### What this task involves:
In the entries below, which lines run from the one containing "牛久市 (839, 1195)" to the one containing "守谷市 (784, 1195)"? Copy exactly those lines, ends included, and no others.

[Records contained in a dataset]
# # # #
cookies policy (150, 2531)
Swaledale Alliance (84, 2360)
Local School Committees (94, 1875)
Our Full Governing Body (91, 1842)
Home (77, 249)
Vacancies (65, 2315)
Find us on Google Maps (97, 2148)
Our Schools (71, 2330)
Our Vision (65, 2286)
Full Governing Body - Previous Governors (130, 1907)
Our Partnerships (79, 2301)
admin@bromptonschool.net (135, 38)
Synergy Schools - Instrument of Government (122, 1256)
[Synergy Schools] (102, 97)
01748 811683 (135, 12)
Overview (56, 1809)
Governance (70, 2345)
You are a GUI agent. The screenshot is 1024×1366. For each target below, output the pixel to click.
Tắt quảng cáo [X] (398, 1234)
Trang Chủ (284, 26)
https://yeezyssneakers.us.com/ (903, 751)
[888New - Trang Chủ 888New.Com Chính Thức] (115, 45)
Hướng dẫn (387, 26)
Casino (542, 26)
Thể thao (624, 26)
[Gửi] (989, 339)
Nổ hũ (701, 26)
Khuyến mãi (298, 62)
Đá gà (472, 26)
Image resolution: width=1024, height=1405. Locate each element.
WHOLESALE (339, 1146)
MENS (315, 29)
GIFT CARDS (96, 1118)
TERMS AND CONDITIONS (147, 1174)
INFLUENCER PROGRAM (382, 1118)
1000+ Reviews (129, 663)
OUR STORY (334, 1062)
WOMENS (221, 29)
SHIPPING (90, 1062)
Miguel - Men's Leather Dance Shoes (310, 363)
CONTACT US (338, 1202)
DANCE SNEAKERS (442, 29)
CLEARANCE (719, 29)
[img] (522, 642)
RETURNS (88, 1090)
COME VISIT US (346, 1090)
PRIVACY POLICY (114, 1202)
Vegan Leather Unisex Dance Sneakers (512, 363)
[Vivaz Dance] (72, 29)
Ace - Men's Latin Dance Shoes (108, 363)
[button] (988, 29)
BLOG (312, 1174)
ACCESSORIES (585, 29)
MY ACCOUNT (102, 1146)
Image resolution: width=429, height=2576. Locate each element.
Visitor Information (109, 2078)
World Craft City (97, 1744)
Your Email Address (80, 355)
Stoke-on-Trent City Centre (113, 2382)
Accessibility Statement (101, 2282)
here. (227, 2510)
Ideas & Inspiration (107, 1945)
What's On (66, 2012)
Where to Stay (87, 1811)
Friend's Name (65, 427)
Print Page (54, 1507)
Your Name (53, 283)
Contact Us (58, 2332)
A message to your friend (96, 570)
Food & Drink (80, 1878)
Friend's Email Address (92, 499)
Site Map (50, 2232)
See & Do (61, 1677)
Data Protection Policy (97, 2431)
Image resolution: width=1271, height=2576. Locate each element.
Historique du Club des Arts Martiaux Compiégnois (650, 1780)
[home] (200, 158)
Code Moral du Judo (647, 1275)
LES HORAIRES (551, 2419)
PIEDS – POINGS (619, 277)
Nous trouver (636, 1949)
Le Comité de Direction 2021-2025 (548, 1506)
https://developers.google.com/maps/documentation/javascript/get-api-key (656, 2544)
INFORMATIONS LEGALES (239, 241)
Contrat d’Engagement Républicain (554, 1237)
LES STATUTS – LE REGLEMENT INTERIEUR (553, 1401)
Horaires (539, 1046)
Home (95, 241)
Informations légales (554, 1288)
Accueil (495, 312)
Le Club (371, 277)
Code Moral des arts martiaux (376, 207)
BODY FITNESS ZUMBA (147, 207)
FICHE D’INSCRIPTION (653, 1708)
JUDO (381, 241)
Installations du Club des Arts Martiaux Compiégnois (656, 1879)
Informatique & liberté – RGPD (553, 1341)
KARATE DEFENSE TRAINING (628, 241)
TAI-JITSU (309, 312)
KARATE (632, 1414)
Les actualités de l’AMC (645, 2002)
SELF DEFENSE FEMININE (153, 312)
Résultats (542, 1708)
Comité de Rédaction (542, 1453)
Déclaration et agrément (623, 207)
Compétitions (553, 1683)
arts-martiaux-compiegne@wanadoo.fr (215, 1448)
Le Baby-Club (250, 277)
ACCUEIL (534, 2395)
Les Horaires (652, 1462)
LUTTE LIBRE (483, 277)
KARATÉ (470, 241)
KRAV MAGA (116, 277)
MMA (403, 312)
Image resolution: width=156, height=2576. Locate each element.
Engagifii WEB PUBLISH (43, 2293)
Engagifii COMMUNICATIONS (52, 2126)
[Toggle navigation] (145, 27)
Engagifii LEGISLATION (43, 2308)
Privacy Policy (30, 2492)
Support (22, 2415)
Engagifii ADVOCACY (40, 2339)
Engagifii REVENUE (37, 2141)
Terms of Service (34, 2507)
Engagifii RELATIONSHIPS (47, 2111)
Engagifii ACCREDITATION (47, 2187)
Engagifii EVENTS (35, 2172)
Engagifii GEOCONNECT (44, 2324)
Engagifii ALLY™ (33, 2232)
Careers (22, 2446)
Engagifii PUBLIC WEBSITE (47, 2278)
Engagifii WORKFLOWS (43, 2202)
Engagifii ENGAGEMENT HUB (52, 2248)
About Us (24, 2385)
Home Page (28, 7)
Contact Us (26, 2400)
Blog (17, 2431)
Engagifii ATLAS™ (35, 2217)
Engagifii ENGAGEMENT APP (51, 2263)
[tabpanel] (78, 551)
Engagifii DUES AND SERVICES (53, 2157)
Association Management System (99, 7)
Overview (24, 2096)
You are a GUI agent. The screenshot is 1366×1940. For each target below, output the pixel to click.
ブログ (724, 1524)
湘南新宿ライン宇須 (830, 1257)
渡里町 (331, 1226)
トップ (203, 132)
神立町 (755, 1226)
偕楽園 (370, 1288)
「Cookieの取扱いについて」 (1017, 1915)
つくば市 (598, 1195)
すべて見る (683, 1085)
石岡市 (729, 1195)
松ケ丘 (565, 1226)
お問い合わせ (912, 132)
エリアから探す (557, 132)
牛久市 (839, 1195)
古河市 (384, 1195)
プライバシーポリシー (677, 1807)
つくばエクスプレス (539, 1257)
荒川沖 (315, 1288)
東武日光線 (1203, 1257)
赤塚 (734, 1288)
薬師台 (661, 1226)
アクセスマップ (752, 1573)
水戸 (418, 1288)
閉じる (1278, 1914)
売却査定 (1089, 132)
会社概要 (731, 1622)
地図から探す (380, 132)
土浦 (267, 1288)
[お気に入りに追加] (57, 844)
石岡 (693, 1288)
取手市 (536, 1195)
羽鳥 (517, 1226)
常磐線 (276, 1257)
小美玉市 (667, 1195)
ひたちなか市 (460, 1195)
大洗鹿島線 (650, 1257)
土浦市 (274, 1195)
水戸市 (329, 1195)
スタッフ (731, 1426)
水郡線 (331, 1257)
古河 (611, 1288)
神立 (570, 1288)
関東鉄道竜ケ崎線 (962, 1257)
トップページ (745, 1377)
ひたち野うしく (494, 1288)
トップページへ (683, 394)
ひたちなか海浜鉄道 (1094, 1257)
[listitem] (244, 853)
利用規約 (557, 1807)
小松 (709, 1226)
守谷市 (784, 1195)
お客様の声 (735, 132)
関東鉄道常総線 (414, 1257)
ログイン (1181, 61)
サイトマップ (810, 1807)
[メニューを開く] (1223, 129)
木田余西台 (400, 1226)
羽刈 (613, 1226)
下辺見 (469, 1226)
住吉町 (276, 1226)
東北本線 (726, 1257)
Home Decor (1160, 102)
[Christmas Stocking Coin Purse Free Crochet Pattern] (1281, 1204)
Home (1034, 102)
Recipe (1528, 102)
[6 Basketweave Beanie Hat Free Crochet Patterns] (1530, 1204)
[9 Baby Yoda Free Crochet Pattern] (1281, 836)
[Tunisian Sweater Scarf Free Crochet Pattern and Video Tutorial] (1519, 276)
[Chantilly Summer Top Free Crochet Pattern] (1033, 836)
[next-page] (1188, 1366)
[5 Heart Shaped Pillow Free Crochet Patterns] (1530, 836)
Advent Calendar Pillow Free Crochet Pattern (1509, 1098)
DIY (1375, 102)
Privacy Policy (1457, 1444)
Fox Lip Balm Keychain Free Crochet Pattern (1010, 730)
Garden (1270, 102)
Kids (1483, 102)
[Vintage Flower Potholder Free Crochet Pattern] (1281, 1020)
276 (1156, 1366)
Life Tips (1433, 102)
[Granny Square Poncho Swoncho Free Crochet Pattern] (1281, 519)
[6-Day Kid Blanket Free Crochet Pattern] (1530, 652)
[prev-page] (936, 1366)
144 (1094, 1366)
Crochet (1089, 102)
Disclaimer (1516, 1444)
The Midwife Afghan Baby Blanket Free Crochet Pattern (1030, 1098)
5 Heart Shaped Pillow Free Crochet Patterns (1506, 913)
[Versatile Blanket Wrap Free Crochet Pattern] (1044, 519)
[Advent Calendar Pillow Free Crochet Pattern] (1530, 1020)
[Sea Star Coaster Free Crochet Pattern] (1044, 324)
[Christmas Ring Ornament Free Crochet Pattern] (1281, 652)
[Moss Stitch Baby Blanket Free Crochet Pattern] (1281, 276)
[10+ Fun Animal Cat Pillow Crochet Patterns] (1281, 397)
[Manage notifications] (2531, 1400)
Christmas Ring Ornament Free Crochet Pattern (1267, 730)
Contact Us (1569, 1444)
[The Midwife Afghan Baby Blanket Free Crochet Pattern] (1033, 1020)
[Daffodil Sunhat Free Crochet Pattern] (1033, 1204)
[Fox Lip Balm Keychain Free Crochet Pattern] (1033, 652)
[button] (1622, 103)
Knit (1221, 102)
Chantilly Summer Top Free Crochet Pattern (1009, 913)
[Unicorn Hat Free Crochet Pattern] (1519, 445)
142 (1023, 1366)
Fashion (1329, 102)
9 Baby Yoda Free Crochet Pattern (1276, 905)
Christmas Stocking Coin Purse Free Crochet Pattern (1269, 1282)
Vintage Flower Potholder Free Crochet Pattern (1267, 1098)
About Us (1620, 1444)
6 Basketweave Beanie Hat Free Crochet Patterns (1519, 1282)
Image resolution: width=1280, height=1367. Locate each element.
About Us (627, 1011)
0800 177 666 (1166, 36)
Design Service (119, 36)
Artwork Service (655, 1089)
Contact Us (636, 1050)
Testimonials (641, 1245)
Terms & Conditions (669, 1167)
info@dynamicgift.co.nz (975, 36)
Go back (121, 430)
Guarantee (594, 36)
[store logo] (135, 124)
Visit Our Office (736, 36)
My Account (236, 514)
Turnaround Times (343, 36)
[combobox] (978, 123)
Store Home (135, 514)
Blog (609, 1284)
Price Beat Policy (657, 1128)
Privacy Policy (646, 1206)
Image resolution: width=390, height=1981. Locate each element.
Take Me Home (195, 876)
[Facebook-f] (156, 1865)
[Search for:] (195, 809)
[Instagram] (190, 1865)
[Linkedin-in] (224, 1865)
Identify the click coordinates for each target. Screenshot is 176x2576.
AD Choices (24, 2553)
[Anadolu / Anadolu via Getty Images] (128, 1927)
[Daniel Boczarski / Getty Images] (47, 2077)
# # # #
### Result for this exercise:
牛久市 (839, 1195)
古河市 (384, 1195)
プライバシーポリシー (677, 1807)
つくばエクスプレス (539, 1257)
荒川沖 (315, 1288)
東武日光線 (1203, 1257)
赤塚 (734, 1288)
薬師台 (661, 1226)
アクセスマップ (752, 1573)
水戸 (418, 1288)
閉じる (1278, 1914)
売却査定 (1089, 132)
会社概要 (731, 1622)
地図から探す (380, 132)
土浦 (267, 1288)
[お気に入りに追加] (57, 844)
石岡 (693, 1288)
取手市 (536, 1195)
羽鳥 (517, 1226)
常磐線 (276, 1257)
小美玉市 (667, 1195)
ひたちなか市 (460, 1195)
大洗鹿島線 (650, 1257)
土浦市 (274, 1195)
水戸市 (329, 1195)
スタッフ (731, 1426)
水郡線 (331, 1257)
古河 (611, 1288)
神立 (570, 1288)
関東鉄道竜ケ崎線 (962, 1257)
トップページ (745, 1377)
ひたち野うしく (494, 1288)
トップページへ (683, 394)
ひたちなか海浜鉄道 (1094, 1257)
[listitem] (244, 853)
利用規約 (557, 1807)
小松 (709, 1226)
守谷市 (784, 1195)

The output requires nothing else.